GitLab Patches Multiple Vulnerabilities That Enables Denial Of Service and SSRF Attacks

GitLab has released urgent security patches for its Community (CE) and Enterprise (EE) editions, addressing multiple vulnerabilities, including two high-severity flaws that could lead to Server-Side Request Forgery (SSRF) and Denial of Service (DoS) attacks.

The company is strongly advising all administrators of self-managed GitLab installations to upgrade immediately to the newly released versions: 18.3.2, 18.2.6, and 18.1.6.

The updates address a total of six security vulnerabilities, ranging in severity. Customers using the cloud-hosted GitLab.com service are already protected, and GitLab Dedicated users do not need to take any action.

The fixes are part of GitLab’s scheduled patch releases, which aim to resolve security issues and bugs promptly.

High-Severity Flaws Patched

The most critical vulnerabilities fixed in this release are a high-severity SSRF flaw and a high-severity DoS issue.

The SSRF vulnerability, tracked as CVE-2025-6454, holds a CVSS score of 8.5. It existed in the Webhook custom header feature and could be exploited by an authenticated user.

By injecting specially crafted sequences, an attacker could force the GitLab instance to make unintended internal requests within proxy environments, potentially leading to further compromise.

This flaw affects all versions from 16.11 up to the latest patched releases. The second high-severity issue, CVE-2025-2256, is a DoS vulnerability with a CVSS score of 7.5.

An unauthenticated attacker could have exploited this flaw by sending multiple, concurrent significant SAML responses to a GitLab instance, overwhelming its resources and rendering it unresponsive to legitimate users.

This vulnerability has a wide impact, affecting all versions from 7.12.

Medium-Severity Vulnerabilities Addressed

Alongside the high-severity issues, GitLab patched four medium-severity vulnerabilities, three of which could also result in a denial of service.

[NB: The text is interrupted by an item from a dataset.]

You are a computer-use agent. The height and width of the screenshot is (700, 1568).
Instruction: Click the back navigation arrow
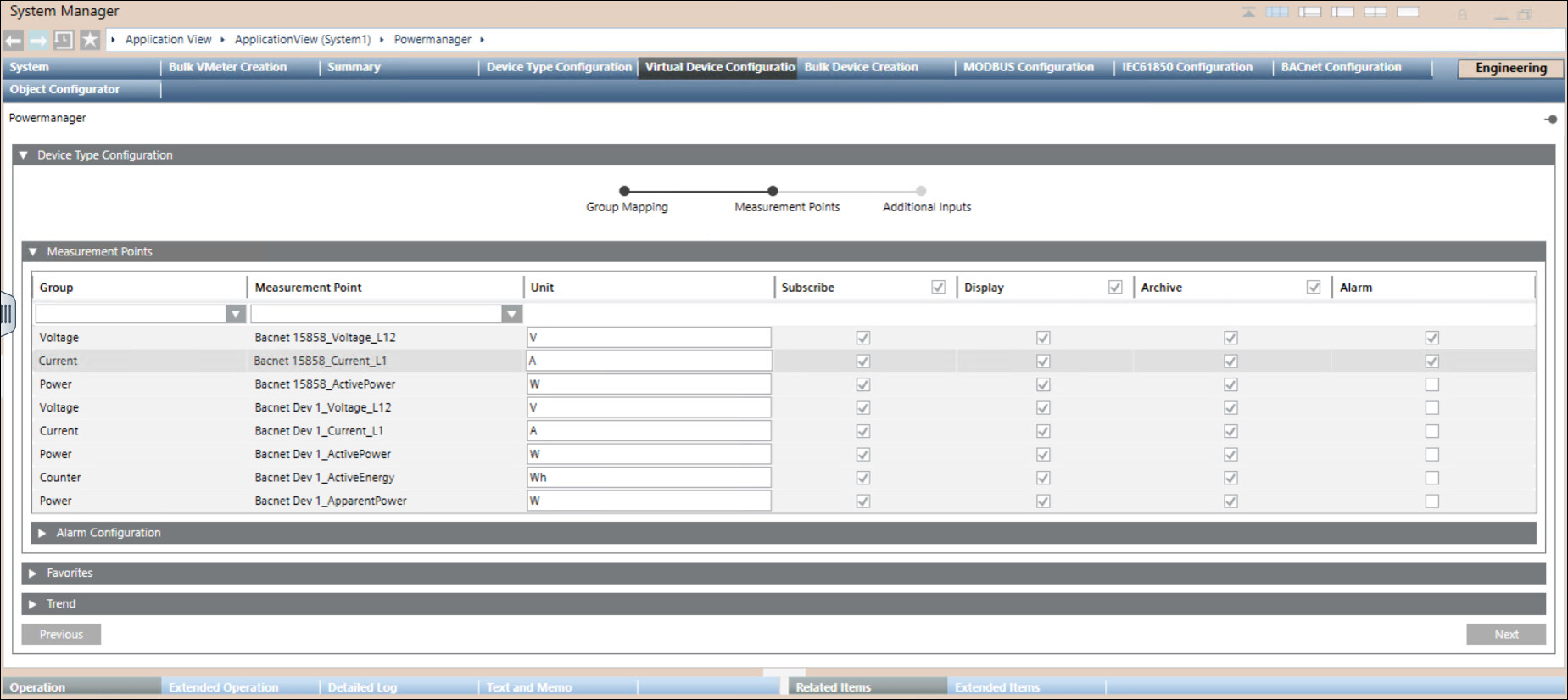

CVE-2025-1250: A DoS flaw (CVSS 6.5) where an authenticated user could stall background job processing by using specially crafted commit messages or merge request descriptions.

CVE-2025-7337: A persistent DoS vulnerability (CVSS 6.5) that allowed an authenticated user with at least Developer-level access to crash a GitLab instance by uploading large files.

CVE-2025-10094: Another DoS issue (CVSS 6.5) enabling authenticated users to disrupt access to token-related operations by creating tokens with excessively long names.

CVE-2025-6769: An information disclosure vulnerability (CVSS 4.3) that could have allowed an authenticated user to view administrator-only maintenance notes by accessing runner details through specific interfaces.

GitLab has credited several security researchers, yuki_osaki, ppee, pwnie, and iamgk808, for discovering and reporting these vulnerabilities through its HackerOne bug bounty program.

In line with its disclosure policy, the full details of these vulnerabilities will be made public on GitLab’s issue tracker 30 days after the release.

The company has urged all self-managed customers to review the security announcement and apply the updates to protect their instances from potential attacks.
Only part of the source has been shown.